Anche i più piccoli hanno diritto a buoni fumetti

Questa affermazione sarebbe scontata,se non fosse che si possono trovare fumetti targati “per bambini” che in realtà sono tali solo nella testa di chi li ha fatti e che, di conseguenza, “buoni” non sono. Che poi “per bambini” vuol dire: per famiglia (cioè li possono leggere con soddisfazione tutti e ciascuno ci trova il suo, a seconda dell’età), o “esclusivamente per bambini” (cioè gli adulti non li reggono proprio e li trovano orribili – e, comunque, il parere ai più piccoli non lo chiede nessuno), o cos’altro?

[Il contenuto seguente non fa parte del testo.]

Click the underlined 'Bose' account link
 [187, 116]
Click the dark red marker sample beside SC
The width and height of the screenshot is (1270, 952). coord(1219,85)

La questione non è banale, ne’ scontata, ne’ peregrina. Direi che è vitale, per una società che voglia avere un futuro.
Fare qualcosa (quindi anche fumetto) per bambini (e quindi per tutti, visto che bambini lo siamo stati tutti – i più fortunati lo sono ancora almeno un po’…) è difficile, arduo, foriero di enormi responsabilità, richiede grandi capacità (forse decisamente maggiori di quelle richieste per scrivere per gli adulti). Per questo, spesso, persino nelle riviste “per bambini” (ecc.) si trovano storie che i bambini non capiscono. Ne apprezzano magari i colori, i disegni, qualche passaggio, ma se chiedi cosa han capito della storia… Eh…
Ci vorrebbe un Osservatorio Serio sulla Letteratura a Fumetti per l’Infanzia e l’Adolescenza, o una roba del genere, fatto come si deve da persone in grado di farlo come si deve, per tenere d’occhio il settore. Chissà, forse in Finlandia?